▸ Task directions
Only a number is expected: how many lines in the entries that follow contain the word "computer"?

_ _ _ _

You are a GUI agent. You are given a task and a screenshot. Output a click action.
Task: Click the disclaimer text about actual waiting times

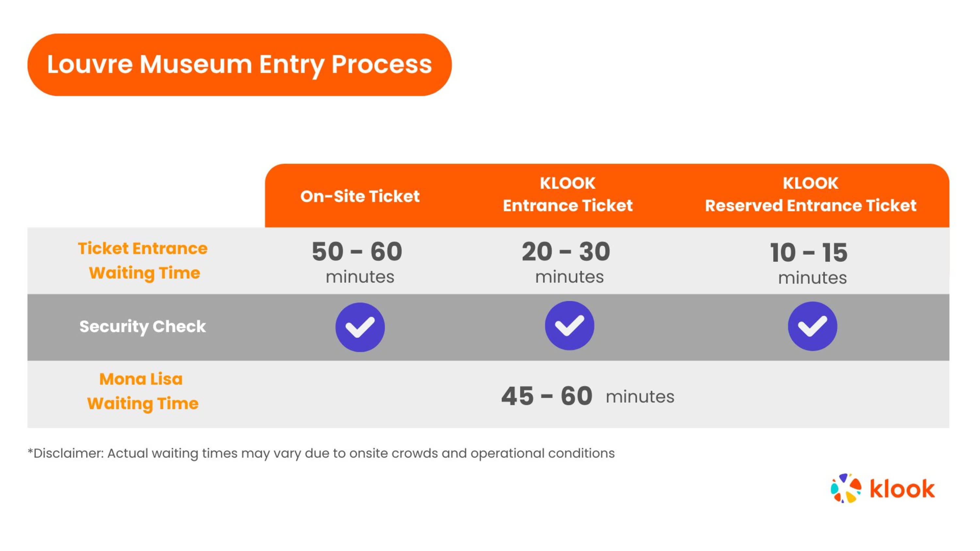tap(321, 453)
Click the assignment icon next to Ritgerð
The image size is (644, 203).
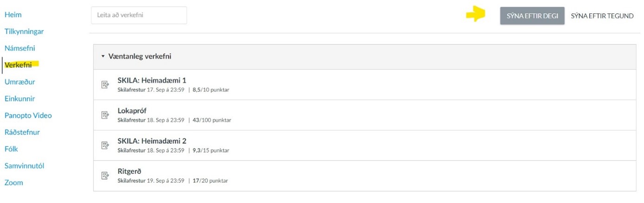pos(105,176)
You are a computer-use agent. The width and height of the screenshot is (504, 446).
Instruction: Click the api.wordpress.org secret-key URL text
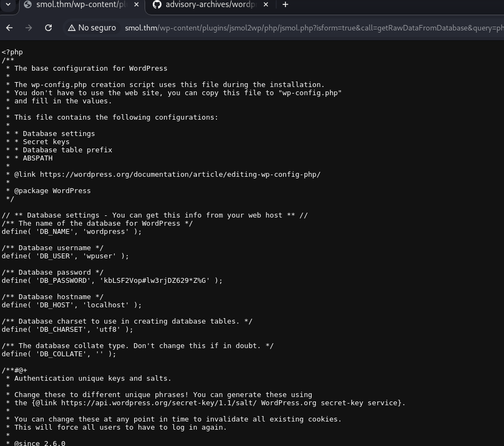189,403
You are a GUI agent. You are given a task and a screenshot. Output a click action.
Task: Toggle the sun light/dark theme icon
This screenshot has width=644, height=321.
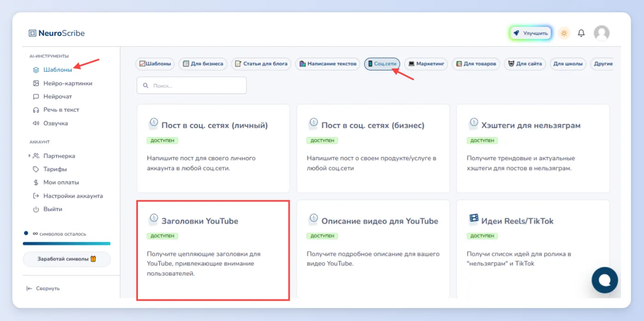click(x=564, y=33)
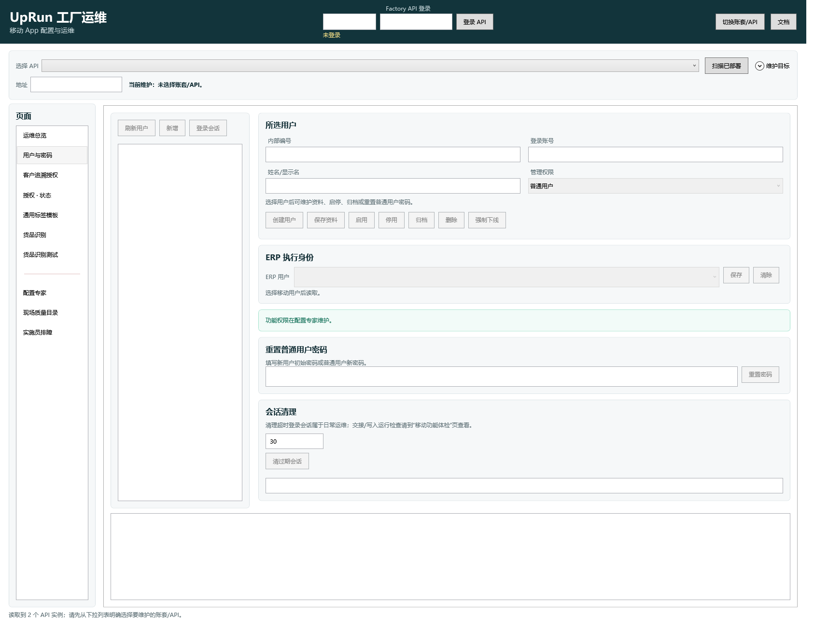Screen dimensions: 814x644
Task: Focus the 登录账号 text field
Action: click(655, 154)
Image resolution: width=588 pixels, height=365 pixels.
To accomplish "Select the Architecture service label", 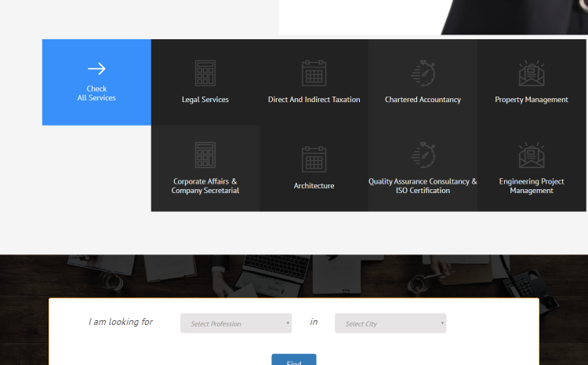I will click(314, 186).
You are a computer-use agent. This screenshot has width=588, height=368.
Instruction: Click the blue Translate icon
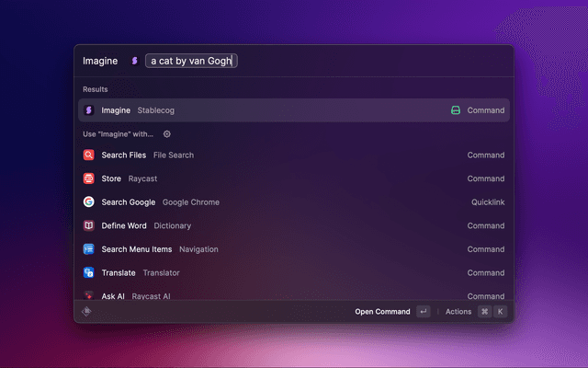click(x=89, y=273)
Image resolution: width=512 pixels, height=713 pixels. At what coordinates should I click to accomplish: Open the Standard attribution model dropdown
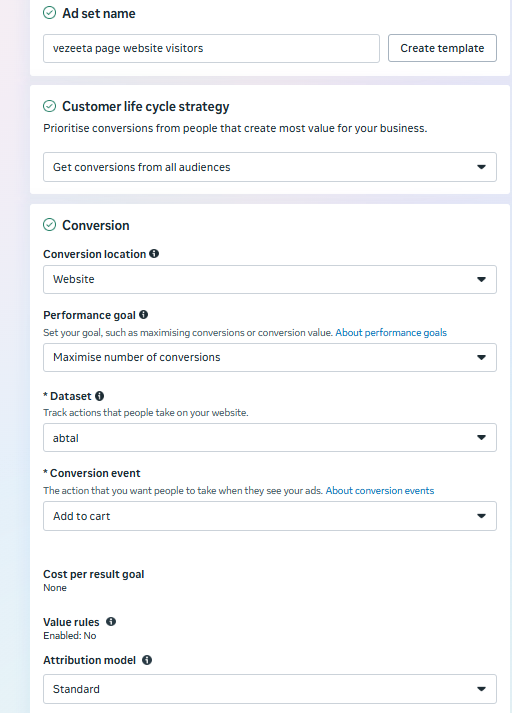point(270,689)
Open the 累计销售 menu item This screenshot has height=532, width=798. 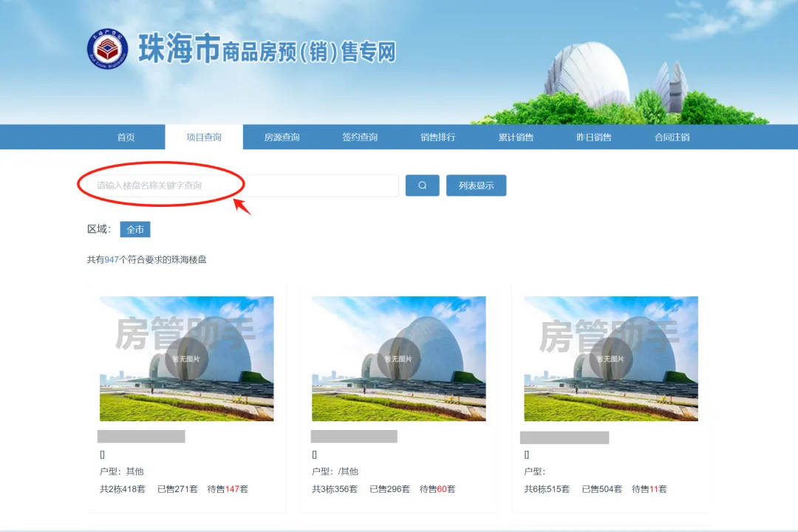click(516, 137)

_ _ _ _

▸ Worked solution
2